HBase在内部将您的数据置于HDFS上索引的StoreFiles中,速度查找。有关HBase如何实现其目标的更多信息,请参阅第5章,数据模型和本章的其余部分。


扫描这两个章节并未揭示此问题的高级答案。


$ b $ HBase如何使随机访问存储在HDFS中的文件成为可能?

(排序)的关键。给定一个随机密钥,客户端可以确定区域服务器何时从中请求该行。区域服务器可以确定从哪个区域检索行,然后通过该区域执行二进制搜索以访问正确的行。这是通过有足够的统计数据来了解块的数量,块大小,启动键和结束键来实现的。例如:一个表可能包含10 TB的数据。但是,表格被分成4GB大小的区域。每个区域都有一个开始/结束键。客户端可以获取表格的区域列表,并确定哪个区域具有要查找的关键字。区域被分成块,以便区域服务器可以通过其块执行二进制搜索。块本质上是关键,属性,值,版本的长列表。如果您知道每个块的起始键,您可以确定要访问的一个文件,以及字节偏移量(块)要开始读取的内容,以查看二进制搜索中的位置。


Given that HBase is a database with its files stored in HDFS, how does it enable random access to a singular piece of data within HDFS? By which method is this accomplished?

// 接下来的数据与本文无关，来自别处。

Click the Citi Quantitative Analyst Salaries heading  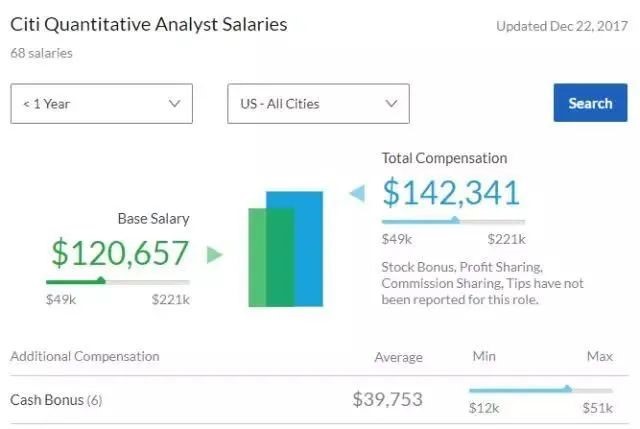coord(148,24)
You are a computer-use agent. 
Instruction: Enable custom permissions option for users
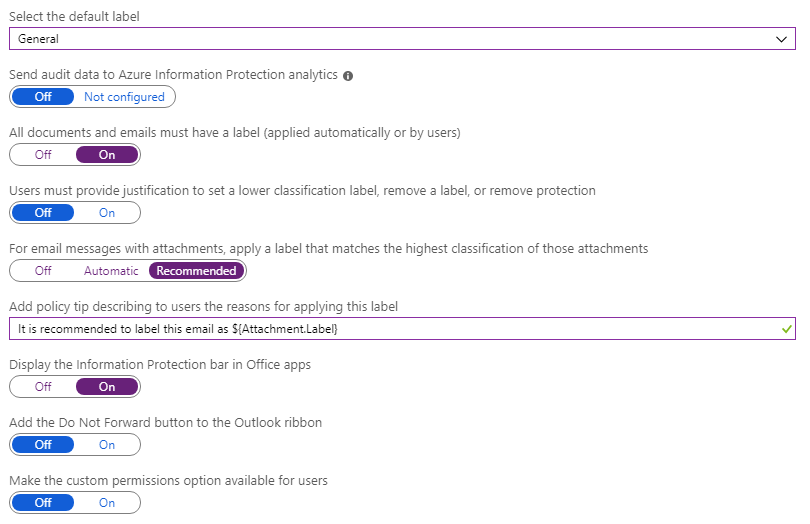click(107, 503)
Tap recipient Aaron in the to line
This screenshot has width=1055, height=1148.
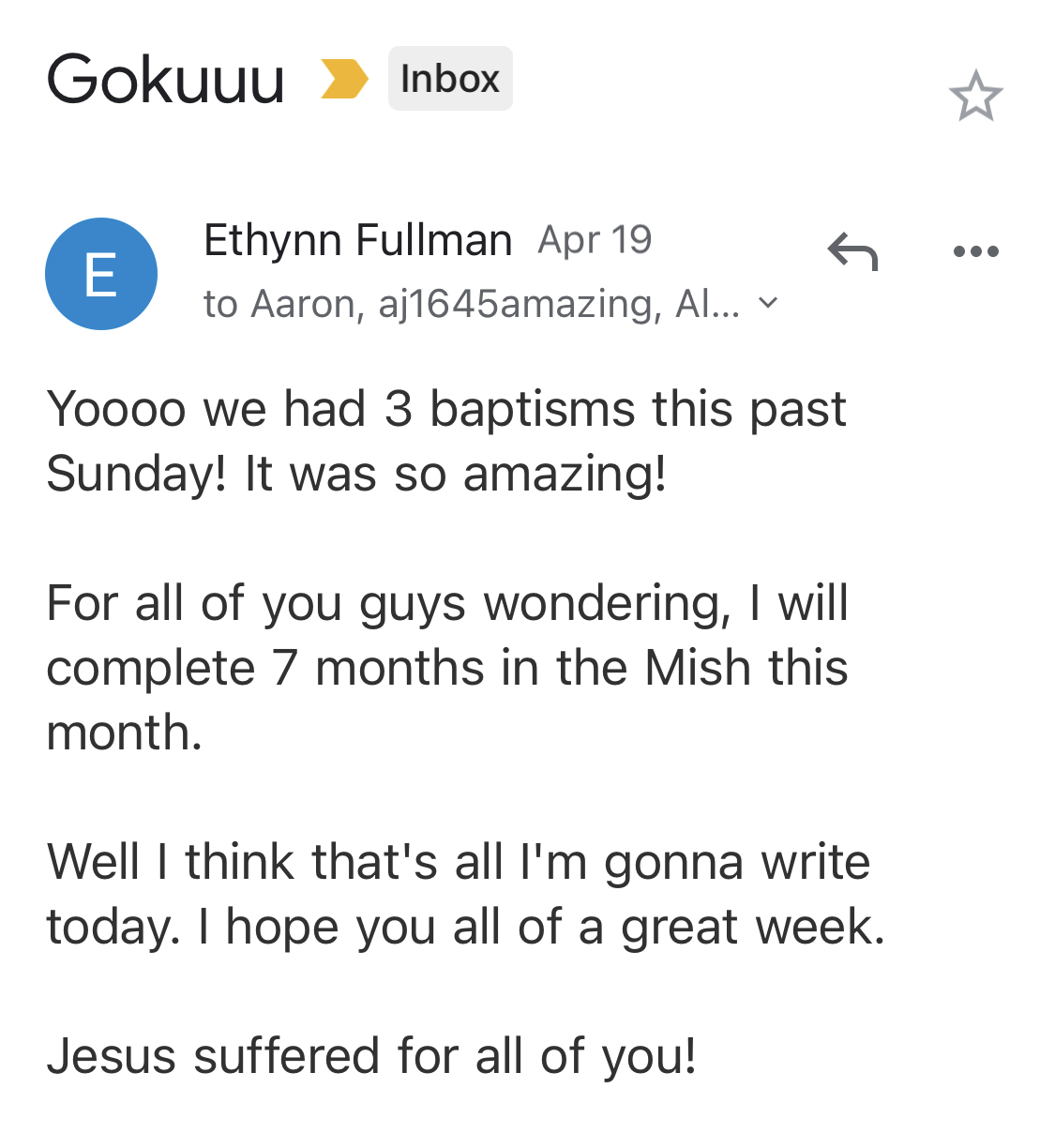click(304, 304)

From the Apache HBase Reference Guide:

HBase internally puts your data in indexed "StoreFiles" that exist on HDFS for high-speed lookups. See the Chapter 5, Data Model and the rest of this chapter for more information on how HBase achieves its goals.

Scanning both chapters didn't reveal a high-level answer for this question.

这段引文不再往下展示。